The graph data structure uses what's called "compressed sparse adjacency lists". This is a very compact structure that's almost exactly like the sparse matrix data structure described in class on February 23. There are just two arrays. Array nbr[] lists all the neighbors of vertex 0, followed by all the neighbors of vertex 1, then vertex 2, and so on; the number of entries in nbr[] is the number of edges in the graph. Array firstnbr[] gives the index in nbr[] of the first neighbor of each vertex. Thus, for example, the neighbors of vertex 5 are nbr[firstnbr[5]], nbr[firstnbr[5]+1], nbr[firstnbr[5]+2], ..., nbr[firstnbr[6]-1]. If the graph has n vertices, the firstnbr[] array has n+1 elements; firstnbr[n-1] is the index in nbr[] of the first neighbor of the last vertex, and firstnbr[n]-1 is the index in nbr[] of the last neighbor of the last vertex.
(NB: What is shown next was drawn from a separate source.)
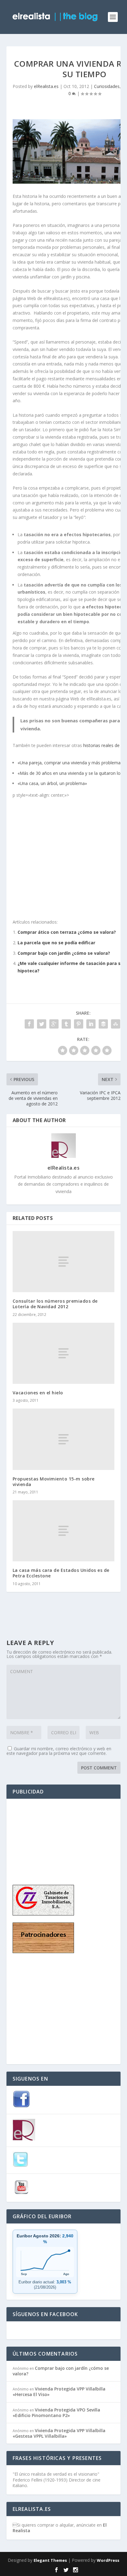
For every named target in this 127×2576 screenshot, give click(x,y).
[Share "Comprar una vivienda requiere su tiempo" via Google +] (54, 1024)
Therefore, firstnbr[n] is equal to the total number of edges in the graph. This data structure is not very flexible for a dynamic graph -- it's hard to add or delete an edge or a vertex -- but it's quite good for a graph that doesn't change, because it's easy to write a very efficient loop over the all the neighbors of a given vertex.
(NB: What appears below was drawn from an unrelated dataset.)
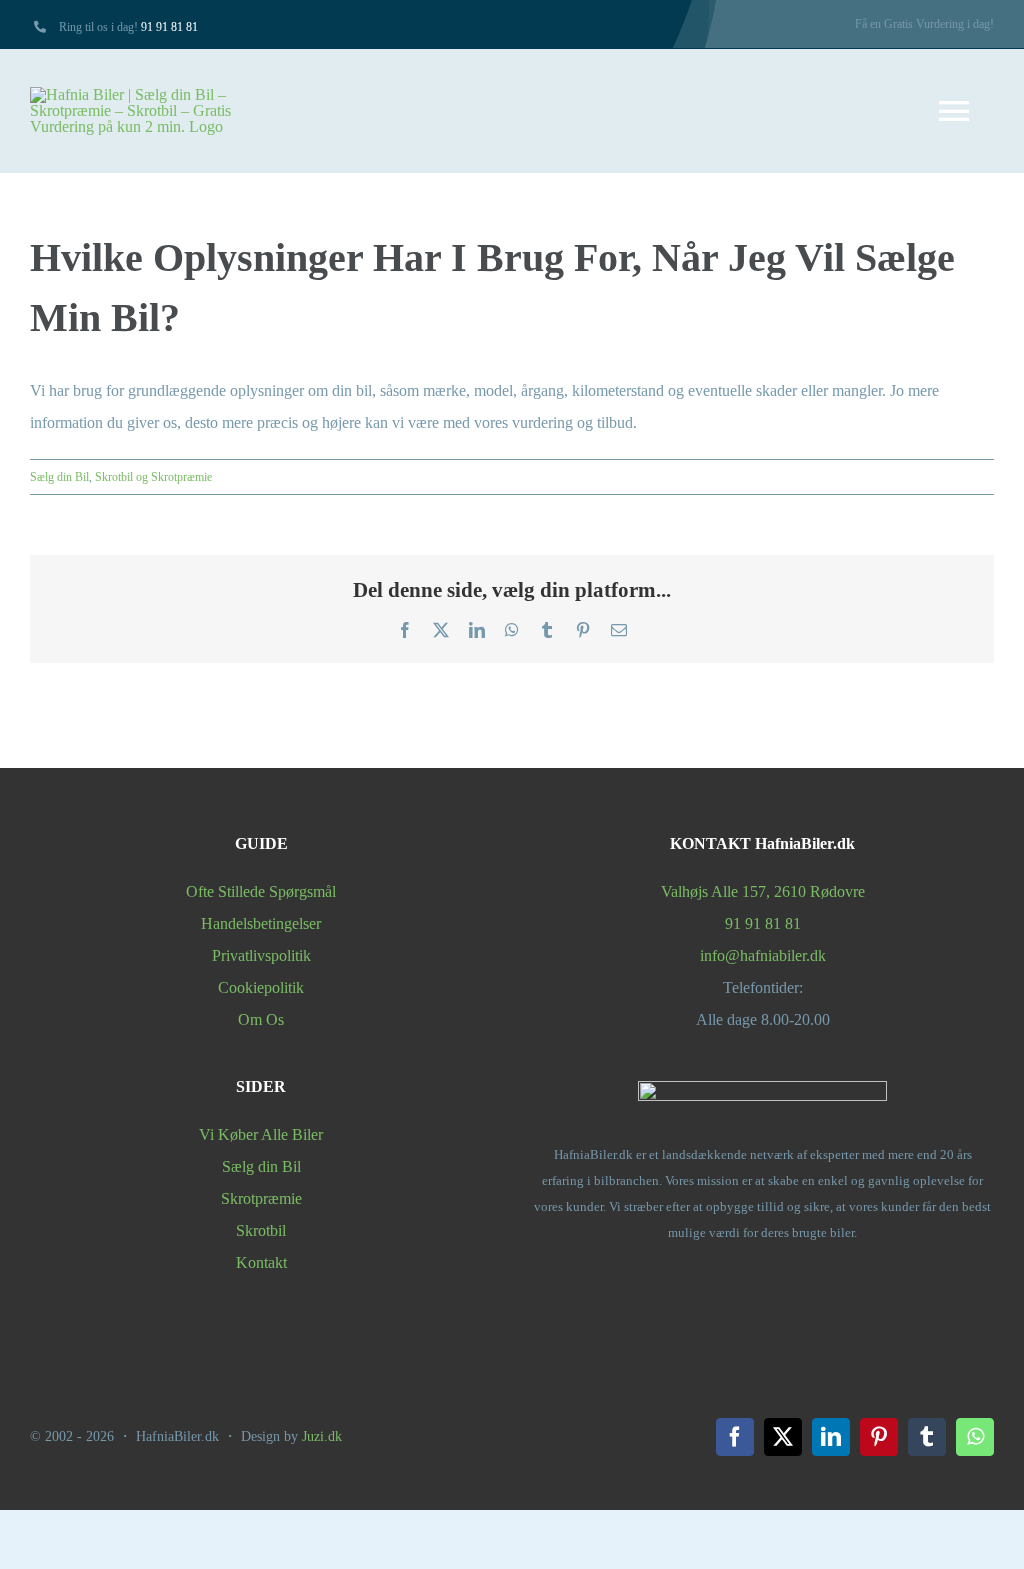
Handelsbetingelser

The idea of doing BFS in parallel is that, in principal, you can process all the vertices on a single level at the same time. That is, once you've found all the level-1 vertices, you can do a parallel loop that explores from each of them to find level-2 vertices. Thus, the parallel code will have an important sequential loop over levels, starting at 0.
In the parallel code, it's possible that when you're processing level i, two vertices v and w will both find the same level-i+1 vertex x as a neighbor. This will cause a data race when they both try to set level[x]=i+1, and also when they each try to set parent[x] to themselves. But if you're careful this is a "benign data race" -- it doesn't actually cause any problem, because there's no disagreement about what level[x] should be, and it doesn't matter in the end whether parent[x] turns out to be v or w.
A more difficult problem is that all of the threads exploring level-i vertices will be trying to add new level-i+1 vertices to the back of the FIFO queue at the same time. How you resolve this is the main algorithmic question about the parallel implementation. There are several possibilities, which we'll leave to your creative imagination. One very clever solution is described in the MIT handout and also in this paper.
You should debug your code using small example graphs that you make up by hand. However, for big runs, you'll use the RMAT graphs that are defined in the Graph500 specification. RMAT is a method that generates so-called "power-law" graphs of arbitrarily large size. The Graph500 website has a sequential Matlab code and a sequential C code to generate RMAT graphs. (The Graph500 C code is kind of buried in the reference implementation; sometime in the next week or so Matt will pull it out and make it available on the course web site by itself.)
The Graph500 Benchmark is described here. The benchmark first generates the list of edges for an RMAT graph, then converts the edges list into a graph data structure like compressed sparse adjancency lists, then chooses several vertices at random and does a BFS from each one, then verifies that the parent[] trees have been computed correctly. (The benchmark spec allows you to use a parallel code for each individual BFS, but does not allow you to run all the BFS's from different starting vertices in parallel.) Making a full Graph500 code is a bit of work -- in addition to the BFS kernel (which is the main point), you also have to link in the graph generator and verifier and so forth. You can choose where you want to focus your time on this project, so you don't need to do the full Graph500 implementation unless you want to. But it would be pretty cool to get an implementation that could get into the ballpark of the top 9 machines/codes listed on the Graph500 web site.